## Objectives:
1. According to the horror film review below, in what year is the prologue set?
2. Carry on the horror film review below, picking up right after its final sentence.

----- Source extract -----

This may be one of the better recent horror movies I have seen. There were so many things I liked about it also!
First off... I've read the other reviews and do not agree with some of the comments. I will agree that the plot is a bit cookie cutter... the plot has been reiterated a number of times so I won't go into that.
But... the good things I liked are: The acting is not overdone... it's right on par. The special effects AREN'T the movie.. they enhance the movie. The plot is easy to follow, direct. All the characters fit into the story... no suprise characters. No special camera effects that took away from the movie.
Simply stated... this is a more traditional scare fest. But I happen to like those.
Part of the After Dark Horrorfest, "Wicked Little Things" is a haunting tale of the rural Pennsylvania hill country that has always been rife with legends and tales of ghosts and hauntings. A brief prologue set in 1913 finds a group of very young children forced to work deep in a coal mine. When the owner of the mind demands that a new shaft be blown up, the children are left inside to be buried alive.
Now in the present day, recently widowed Karen Tunny moves to this rural area of Carrolton with her daughters, teenager Sarah, and young Emma. She inherited the house when she found the deed in her husband's personal belongings after his death. The house was owned by his family and has been empty for many years. The Tunnys move there sight unseen, perhaps a bit of a stretch, but there are strong hints that there were serious financial issues and that they had nowhere else to go.

----- Provided data -----

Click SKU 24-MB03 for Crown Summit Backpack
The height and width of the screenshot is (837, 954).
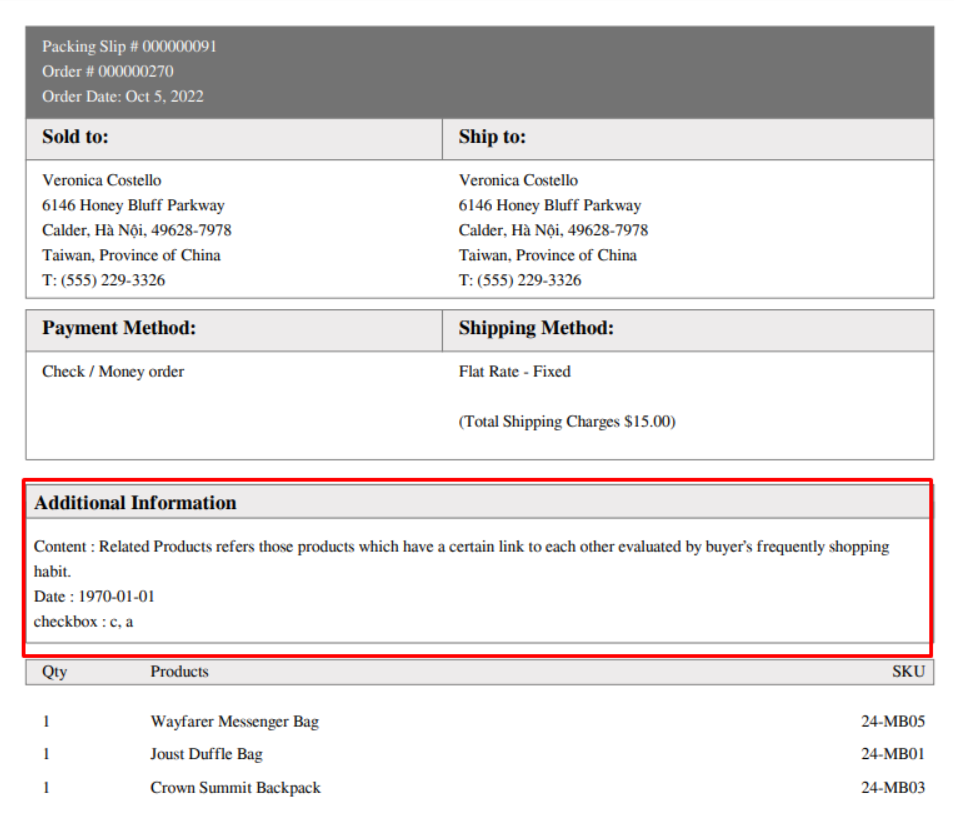tap(892, 787)
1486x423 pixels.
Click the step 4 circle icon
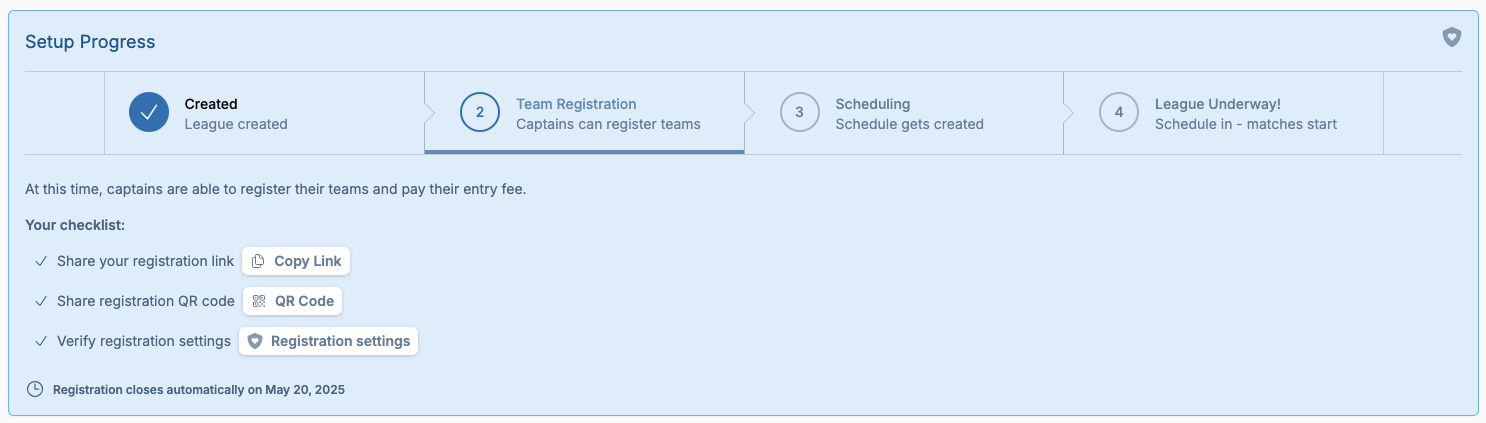[1118, 113]
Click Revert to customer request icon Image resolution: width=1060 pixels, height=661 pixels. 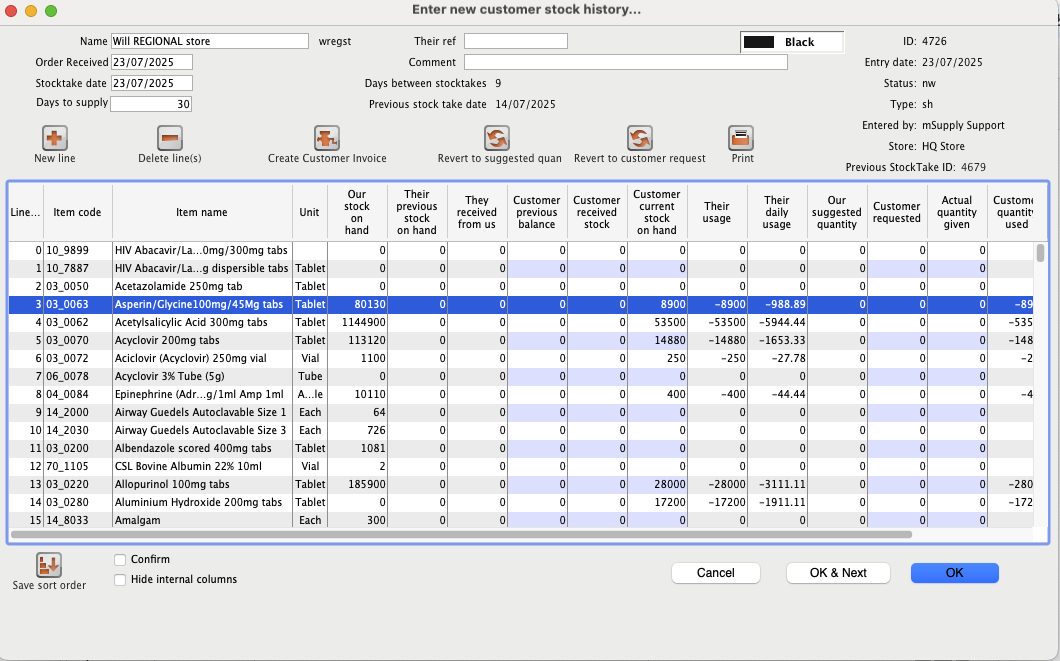640,138
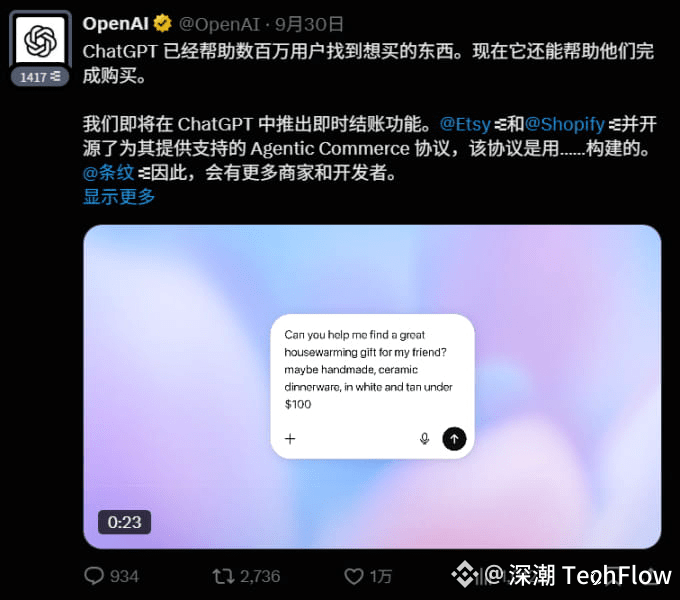
Task: Click the 1417 badge under the avatar
Action: pyautogui.click(x=40, y=77)
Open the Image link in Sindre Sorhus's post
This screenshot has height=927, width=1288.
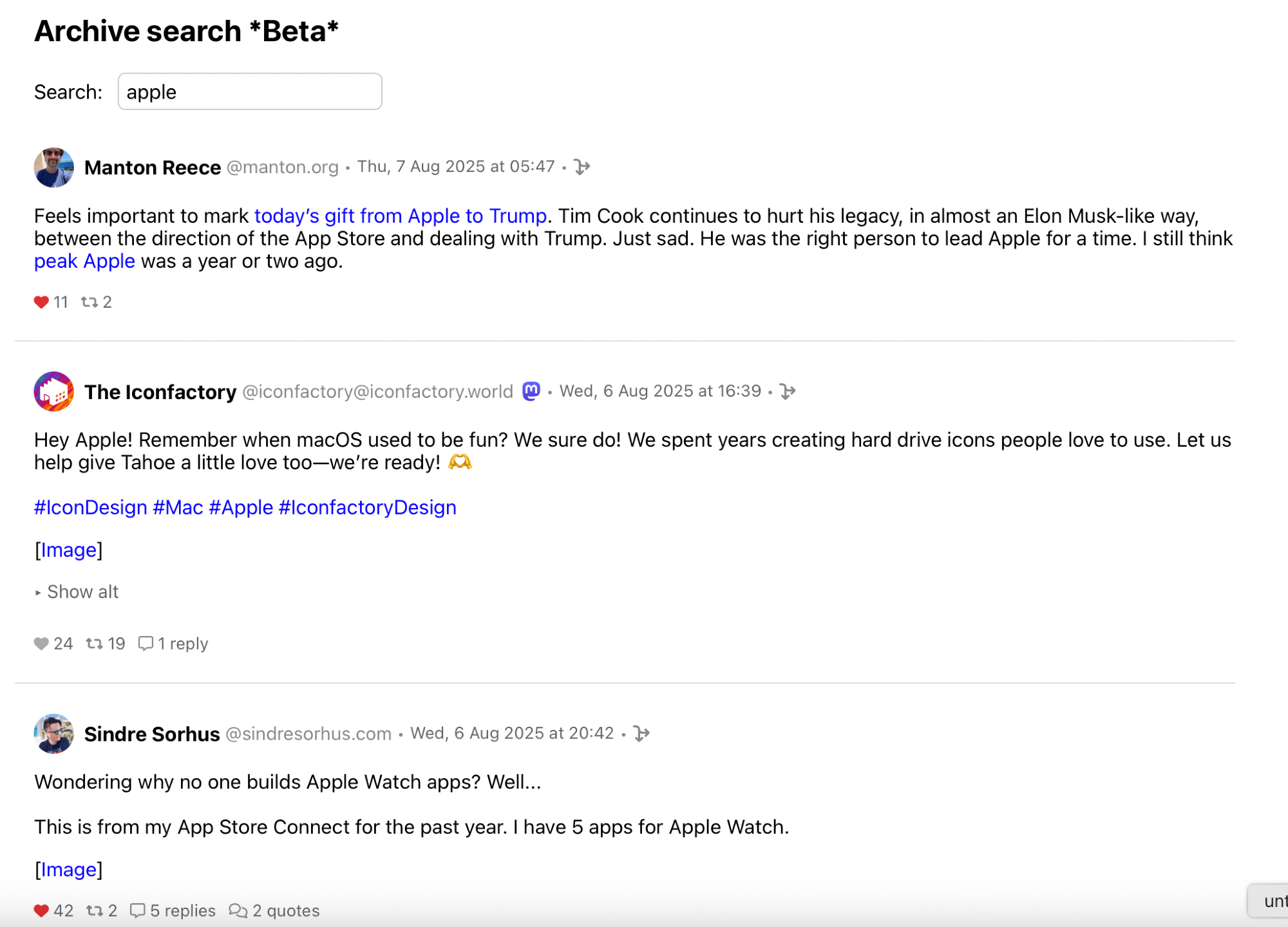(68, 870)
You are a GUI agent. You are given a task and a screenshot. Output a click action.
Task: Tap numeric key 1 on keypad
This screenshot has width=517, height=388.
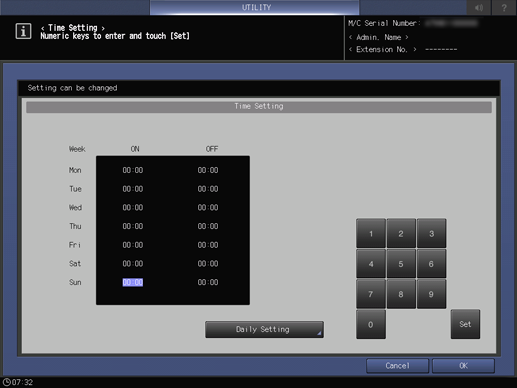tap(371, 233)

-----

## Answer list:
1. 1913

2.
Wicked Little Things is filled with a load of horror film trappings and clichés. There's the weird storeowner who warns them to stay inside after dark, and the crazy neighbor who warns them of the same thing. The plumber assuredly states he wants to be done fixing her pipes before the sun sets...and then does just the opposite and I suppose you can guess his fate. And of course the young daughter seems to have a bit of a rapport with the spirits who haunt the area. It turns out the ghosts of those children buried in the mines prey on whatever they find after dark. Actually ghosts might not be the best word as they feed on their victims, making them more zombies I suppose but not the George Romero type...
The Crazy neighbor, Hanks, is actually protecting the Tunnys by smearing his blood on their front door at night as it seems they won't attack their own blood and Hanks is one of the children's ancestors. The area is suitably creepy, an old, almost primeval forest, protecting its deep, dark secrets. The ghosts/zombies are also fairly creepy with their pale complexions and dark eyes and lips, often smeared with blood.
The plot is fairly straightforward and predictable but then again, most horror films are predictable and part of the fun is the ride towards the end. The main weakness for me were the performances which were all stock horror film specials...vulnerable widow, rebellious teenage daughter, over curious young daughter, etc...Lori Heuring as the Mom just wasn't believable enough nor a strong enough lead to carry the film. She simply looks too young to have a teenaged daughter and just to pretty to play a beaten down widow. Ben Cross plays Hanks and again, he's playing the "Dr. Loomis" role and offers little in any way of an original performance. Interestingly, Scout Taylor-Compton who plays teenaged Sarah has been selected to play the role of Laurie Strode in Rob Zombie's remake of "Halloween."
The DVD extras are very slight. You get only a commentary with the Director J.S. Cardone and Lori Heuring. While the acting is mundane the overall atmosphere of the haunted woods and the creepiness of the ghostly kids lifts "Wicked Little Things" above the ordinary. Not a great film but definitely worth a view on a dark night.
REVIEWED BY TIM JANSON
on February 5, 2015
Oh man, this is serious seismographic horror and the creep factor is off the scale.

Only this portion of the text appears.